Millers Bücher werden von der Obelisk Press in Paris verlegt.
Was wird aus der Obelisk Press jetzt, wo der Krieg ausgebrochen und Jack Kahane, der Verleger, gestorben ist? Ich weiß es nicht, jedenfalls sind die Bücher heute noch greifbar.
Ich rate daher jedem, der es noch nicht getan hat, wenigstens den Wendekreis des Krebses zu lesen. Wenn man es schlau anstellt oder etwas mehr als den angegebenen Preis zahlt,
bekommt man noch ein Exemplar. Und selbst wenn einzelne
Stellen einen anwidern, es bleibt einem im Gedächtnis haften.

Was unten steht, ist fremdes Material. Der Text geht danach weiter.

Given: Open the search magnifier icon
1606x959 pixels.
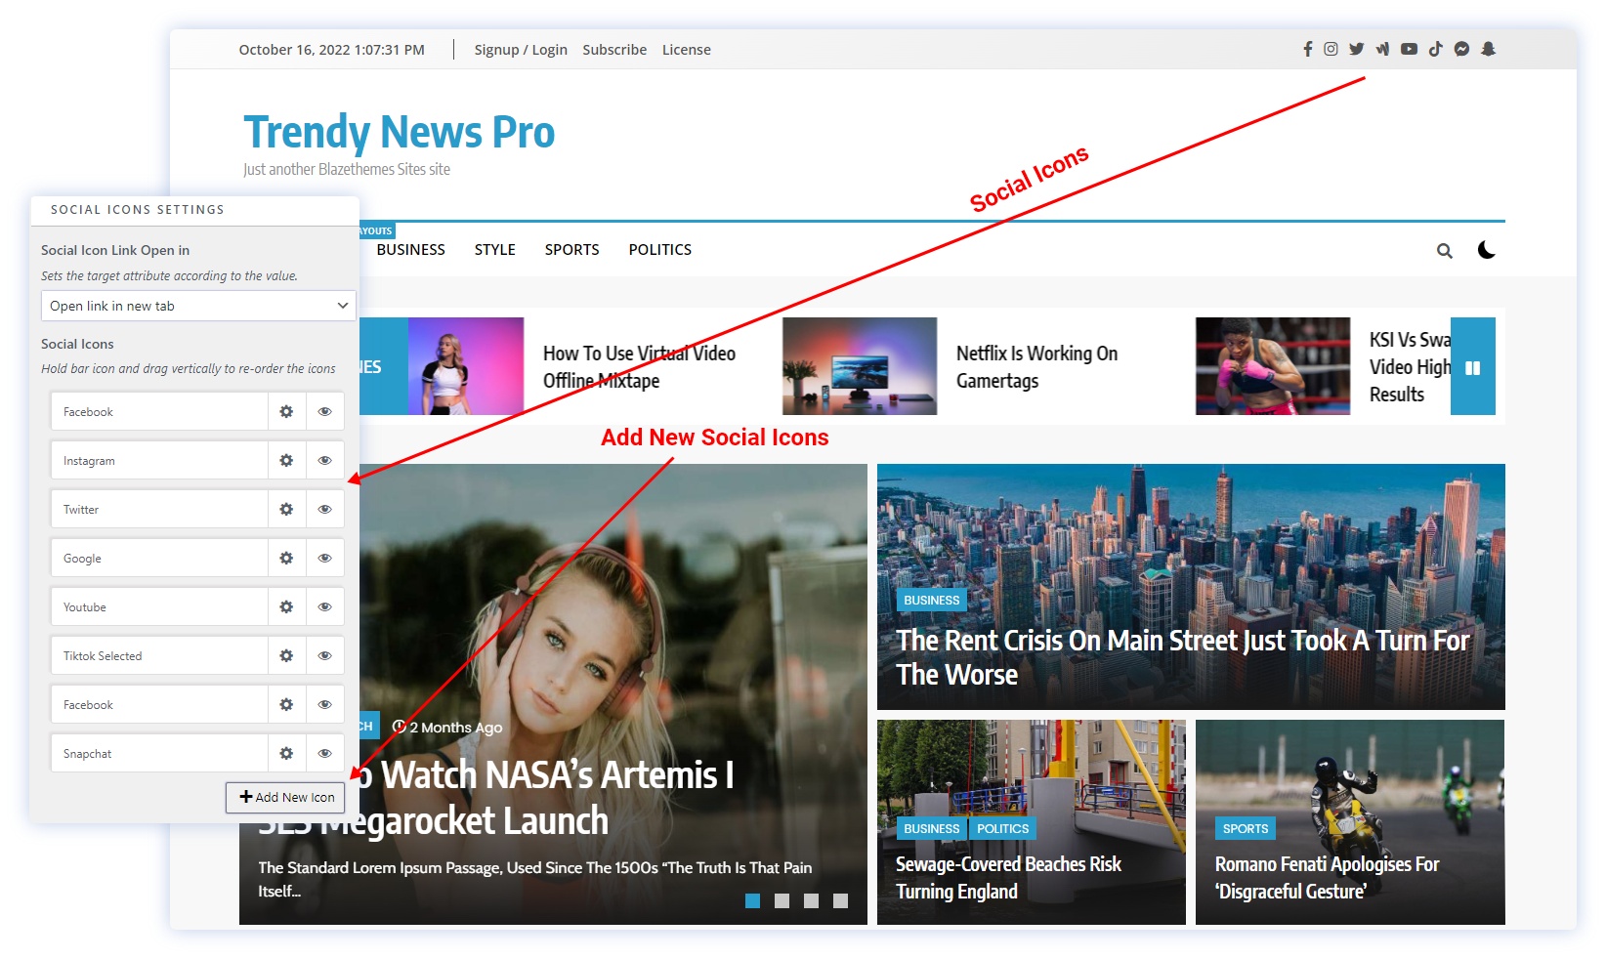Looking at the screenshot, I should pyautogui.click(x=1444, y=251).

Es ist ein »bedeutendes« Buch, wenn auch nicht ganz in dem Sinne, in dem das Wort allgemein angewendet wird.
Gewöhnlich werden die wenigen Romane als »bedeutend«
bezeichnet, die entweder eine »schwere Ank lage« gegen irgend etwas erheben oder vom Technischen her etwas Neues bringen.
Weder das eine noch das andere trifft auf Wendekreis des Krebses zu. Seine Bedeutung ist lediglich symptomatisch.
Meiner Meinung nach haben wir es hier mit dem einzigen
wertvollen Erzähler zu tun, der in den letzten Jahren in der englischsprechenden Welt erschienen ist. Und selbst wenn man dieses Urteil als starke Überschätzung ablehnen sollte, wird man wohl zugeben müssen, daß Miller ein Schriftsteller ist, der aus dem gewöhnlichen Rahmen fällt und mehr als nur einen
flüchtigen Blick verdient. Und schließlich ist er vollkommen negativ, amoralisch und nicht konstruktiv, ein bloßer Jonas, der das Böse passiv hinnimmt, eine Art Whitman unter Leichen.
Diese Symptome besagen mehr als die Tatsache, daß in England jedes Jahr 5000 Romane herauskommen, von denen 4900 Mist
sind. Sie sind ein Beweis für die Unmöglichkeit, bedeutende Literatur zu schaffen, solange sich die Welt nicht selbst zu ihrer neuen Gestalt durchgeschüttelt haben wird.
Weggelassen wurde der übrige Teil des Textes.